Harness Twits & Thoroughbred Twits, the Big M & Mine That Bird

Happy St. Patrick's Day everyone.

It's Kentucky Derby season, when we'll see such amazing quotes like:

"The work was good. The horse should be good"

"Things are on schedule. Things are good"

"We're good. He's cleaning up his feed tub. Things are good"

Inevitably, two thirds of those horses don't make the Derby, because things were probably not "all good". In harness racing it was always like this to some extent, but that - the past year or so - has changed, big time.

In HRU today (page 3 pdf), the new Meadowlands initiative to get trainer feedback on layoff horses, and their paddock interviews are looked at. In addition, information from the top driver at the Meadowlands via twitter was examined.

Trainers in racing love to talk about their horses, they love to talk about what they're working on - most of them live, eat and breathe their horse's -  but in harness racing it's a bit different, because they seem to have have no trouble at all talking about it on camera. This is great, in my opinion, because it humanizes them, and lets customers and fans know that horses are not machines. It also helps customers make a bet or two, too.
  • When we are open about the above we let customers, potential horse owners, and the general fan into the sport. We go "inside baseball" and it is a tremendously interesting part of racing. The races are not
    pre-determined, they're races with many variables. We should never run away from being open.
The Meadowlands, driver Yannick Gingras and the trainers mentioned (and those not mentioned in the article) should take a bow. What they are doing is very important to change customer, and potential customer perceptions.

It's not anywhere near as open as that in thoroughbred racing, and they should look to model themselves after those crazy "jugheads", because they need to. Yesterday there was a protracted twitter conversation about having to report, or not report first time geldings. We've been having this discussion for like 50 years, and still to this day in thoroughbred racing, geldings are announced after people have bet their pick 4's or fives, with seemingly no fix. For gosh sakes racing, if a trainer doesn't report it, scratch the horse, they won't do it again and your customers won't get screwed.

Also in HRU today, Jeff Gural responded to Finley's critique of his open letter. There is some fascinating stuff in JG's response.


I watched the cash roll into the Rainbow Six yesterday, and I am convinced that the best thing that ever happened to that bet was having it hit last month. People are slugging away again, and I suspect the fact that someone hit it makes people want to retry.
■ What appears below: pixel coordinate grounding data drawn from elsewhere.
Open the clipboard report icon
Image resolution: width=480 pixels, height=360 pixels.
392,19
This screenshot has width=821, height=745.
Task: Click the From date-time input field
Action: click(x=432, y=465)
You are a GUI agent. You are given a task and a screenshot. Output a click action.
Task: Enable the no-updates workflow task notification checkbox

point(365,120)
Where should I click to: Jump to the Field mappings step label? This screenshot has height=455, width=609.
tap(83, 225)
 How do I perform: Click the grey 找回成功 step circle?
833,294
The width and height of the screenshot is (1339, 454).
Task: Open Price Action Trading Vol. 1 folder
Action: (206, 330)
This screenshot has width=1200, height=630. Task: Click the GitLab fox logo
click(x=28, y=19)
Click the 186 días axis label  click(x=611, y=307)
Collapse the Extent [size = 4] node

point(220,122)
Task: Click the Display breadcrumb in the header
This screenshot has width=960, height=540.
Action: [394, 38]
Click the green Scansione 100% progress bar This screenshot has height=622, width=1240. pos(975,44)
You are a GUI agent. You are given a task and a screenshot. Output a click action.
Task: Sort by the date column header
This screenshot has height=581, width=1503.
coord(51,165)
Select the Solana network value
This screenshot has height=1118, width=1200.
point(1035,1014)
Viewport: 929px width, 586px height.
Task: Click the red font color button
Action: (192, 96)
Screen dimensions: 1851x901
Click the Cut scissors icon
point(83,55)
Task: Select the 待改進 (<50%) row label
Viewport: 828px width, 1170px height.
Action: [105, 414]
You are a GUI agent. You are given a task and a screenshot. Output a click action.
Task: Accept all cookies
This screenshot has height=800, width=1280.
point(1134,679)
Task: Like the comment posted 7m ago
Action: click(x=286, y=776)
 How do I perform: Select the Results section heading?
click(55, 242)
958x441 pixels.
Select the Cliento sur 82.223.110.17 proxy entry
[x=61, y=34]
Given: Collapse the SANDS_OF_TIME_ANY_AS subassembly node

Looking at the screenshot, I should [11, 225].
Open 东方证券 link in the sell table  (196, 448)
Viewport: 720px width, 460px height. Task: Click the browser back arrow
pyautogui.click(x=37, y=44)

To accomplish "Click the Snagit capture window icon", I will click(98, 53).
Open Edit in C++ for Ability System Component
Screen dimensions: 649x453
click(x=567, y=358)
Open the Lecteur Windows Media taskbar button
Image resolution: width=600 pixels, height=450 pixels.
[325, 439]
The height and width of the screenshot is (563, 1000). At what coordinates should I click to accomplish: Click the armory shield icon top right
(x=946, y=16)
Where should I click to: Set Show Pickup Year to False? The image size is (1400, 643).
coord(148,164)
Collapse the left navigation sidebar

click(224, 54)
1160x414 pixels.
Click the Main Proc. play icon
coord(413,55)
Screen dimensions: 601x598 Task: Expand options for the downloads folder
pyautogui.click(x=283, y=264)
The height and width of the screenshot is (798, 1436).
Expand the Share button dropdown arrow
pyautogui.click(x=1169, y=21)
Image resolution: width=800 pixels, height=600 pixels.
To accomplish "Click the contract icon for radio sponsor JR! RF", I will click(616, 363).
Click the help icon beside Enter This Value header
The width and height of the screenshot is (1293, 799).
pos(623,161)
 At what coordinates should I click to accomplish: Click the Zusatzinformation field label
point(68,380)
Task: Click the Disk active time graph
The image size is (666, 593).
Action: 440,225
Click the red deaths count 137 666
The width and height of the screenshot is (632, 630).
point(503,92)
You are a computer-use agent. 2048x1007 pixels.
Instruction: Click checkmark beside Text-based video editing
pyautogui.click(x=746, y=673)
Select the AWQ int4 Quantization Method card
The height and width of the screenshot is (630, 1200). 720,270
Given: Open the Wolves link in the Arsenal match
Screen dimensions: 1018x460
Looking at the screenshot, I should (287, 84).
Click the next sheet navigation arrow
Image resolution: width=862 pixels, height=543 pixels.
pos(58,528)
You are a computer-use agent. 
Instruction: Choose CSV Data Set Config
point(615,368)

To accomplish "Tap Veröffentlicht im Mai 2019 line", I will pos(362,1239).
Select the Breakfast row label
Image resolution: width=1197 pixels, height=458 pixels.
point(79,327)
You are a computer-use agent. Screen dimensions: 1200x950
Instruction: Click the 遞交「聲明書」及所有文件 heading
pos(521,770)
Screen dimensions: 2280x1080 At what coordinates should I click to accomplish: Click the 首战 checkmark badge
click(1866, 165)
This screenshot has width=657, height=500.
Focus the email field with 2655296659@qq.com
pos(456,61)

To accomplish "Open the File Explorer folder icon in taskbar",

Regardless, for those that were hoping this bet failed, or went away, it's not. It's here to stay and has begun to be a staple of Gulfstream Park.

There was a great article on Mine That Bird in the DRF today (h/t to Railbird). People love horses, especially the ones they see on TV. I loved that lady, and I loved that story.

There's some rumor that the TOC will not be touching the rake on the very successful So Cal Pick 5. We'll see.

Why is this a great game? I took a pick 4 yesterday at Tampa, and with three winners that were very logical, I was alive onto a horse in the last leg where the ticket would've returned $40,000. The horse - a longshot -came third. But the fact remains, what other game can you handicap, get three logical winners and be sitting on a ticket that might be worth $40k in five minutes?

I think of a horse we owned every St. Patrick's Day. Happy Irishman. I called him "Happy". He always seemed happy, but maybe that was just me thinking he was. I don't speak horse.

Have a great day everyone.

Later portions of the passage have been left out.